This town is going to the bees
If Eliese Watson has anything to say about it, the buzz this summer will be literal. It might even be coming from your backyard if you’re up for hosting ahive. (Just think of all that honey.)
Posted 20 May 2011 , by Julie Van Rosendaal, Calgary Herald, calgaryherald.com
Eliese Watson has become Calgary’s queen bee. It’s the inevitable result of her work over the last year and a half as an apiarist, educator, defender and protector of bees and advocate for urban beekeeping. Rather than focus on honey production for herself or for retail sale, her company, Apiaries and Bees for Communities (ABC), is dedicated to bringing small-scale, residential, hobby apiculture to the city.
Backyard beekeeping fits comfortably into the concept of permaculture, accessorizing urban gardens with natural pollinators that also produce food that is as local as you can get. But Wastson’s motivation goes beyond providing people with the ability to produce private stocks of honey. The bigger picture emphasizes the role bees play in our agricultural system, pollinating flowering plants like clover, thistle, wildflowers, canola and alfalfa. In some cases, these are significant crops in Alberta, and reduced pollination means a lower yield.
Through her work with ABC, Watson has come across Calgarians who have learned of the dramatic decline in bee populations over recent decades and who want to help. But, as with beehives, the more the merrier, so Watson has created The Community Pollinator Foundation, anot-for-profit group that offers a range of educational programming to help Calgarians identify local pollinators (bees in particular) and provide an opportunity to participate in their conservation.
Focused on public-participation research projects and education, the CPF promotes healthy, sustainable pollinator habitats by encouraging public action and initiating community-outreach projects. The group will set up six educational bee installations at the Calgary Zoo (the first is already a work in progress). Resonating Bodies is scheduled to debut in the Canadian Wilds exhibit this summer. Designed by Sarah Peebles, the installation allows zoo visitors to watch stingless bees at work in a man-made nesting site that is attached to resonating boards that amplify the sound of the bees.
Teaching people about bees also involves correcting misconceptions people have about the insects. Among the most common, Watson says, is the belief that bumblebees make the honey we consume. In fact, bumblebees make only enough honey to sustain themselves through the summer and fall. (They die in the winter.) Honeybees, on the other hand, create a surplus. They make as much honey as possible, continually preparing for the worst-case scenario over the winter, so there’s more than enough to share.
An understanding of the importance of bees triggered dozens of calls to ABC last summer from Calgarians with unwanted bumblebee hives in their yards.

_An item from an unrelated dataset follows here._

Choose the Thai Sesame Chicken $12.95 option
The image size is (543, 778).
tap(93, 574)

Rather than calling an exterminator, these people got in touch with Watson. This concern sparked the creation of the Bumblebee Rescue and Foster Parent Program, which began to rescue bumblebees from urban spaces. Rescued colonies are placed in man-made bee boxes and delivered to registered bumblebee foster parents within the same community. The hives and bee boxes are custom-made and painted in bright colours. They’re far from the typical stacks of white crates we generally associate with beekeeping. (Hives don’t have to be ugly, Watson says.)
The Bumblebee Rescue and Foster Parent Program has since morphed into a collaboration between the CPF and Robin Owen, an associate professor in the chemical and biological sciences department at Mount Royal University. The program now goes further than just rescuing bees. It is the first public, urban bumblebee research project in Canada, and raises awareness of bumblebee species and habitat, urban distribution and populations.

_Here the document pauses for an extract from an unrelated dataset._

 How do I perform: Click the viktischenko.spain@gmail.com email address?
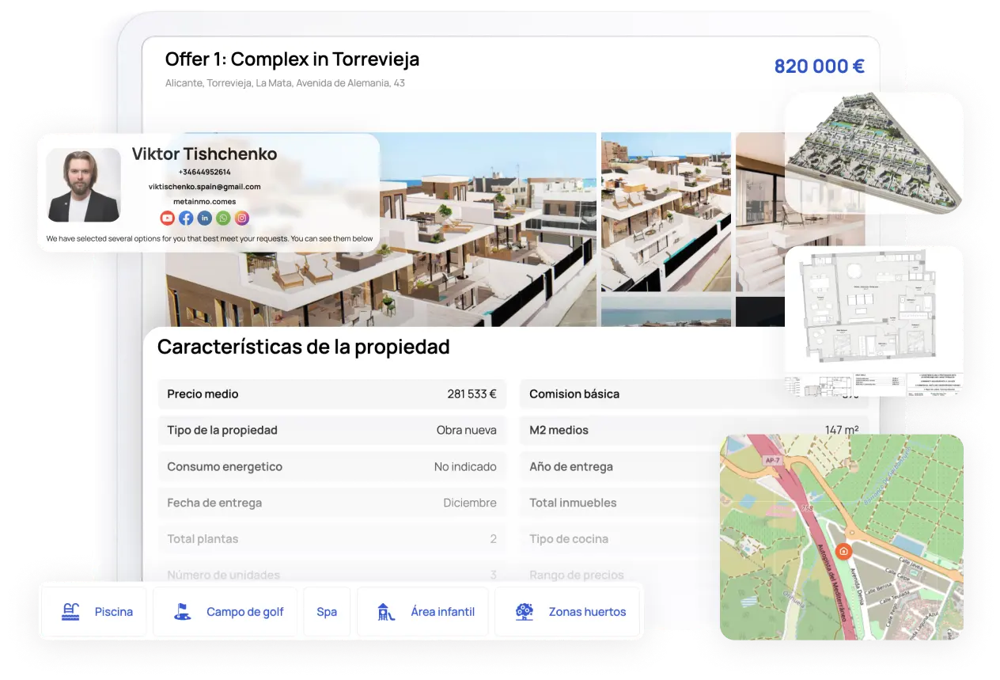pos(204,187)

The research project is just part of what promises to be a busy summer for Watson. ABC will offer hands-on workshops all over the city in subjects as diverse as beekeeping, bug catching, cob-oven building, permaculture and how to plant a pollinator garden.

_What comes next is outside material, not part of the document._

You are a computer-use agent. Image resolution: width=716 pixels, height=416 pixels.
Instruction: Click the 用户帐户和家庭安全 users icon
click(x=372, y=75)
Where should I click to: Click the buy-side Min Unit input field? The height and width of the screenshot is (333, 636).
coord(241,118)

The season kicks off with a bang as the Community Pollinator Foundation hosts the first annual Mead & Honey Tasting Gala fundraiser. The shindig goes Saturday, May 21 at the Cantos Music Foundation, and includes music, mead tastings, tapas provided by local restaurants and food producers, speakers and informative pollinator displays. There will even be a series of hand-painted boxes done by local artists available at the silent auction.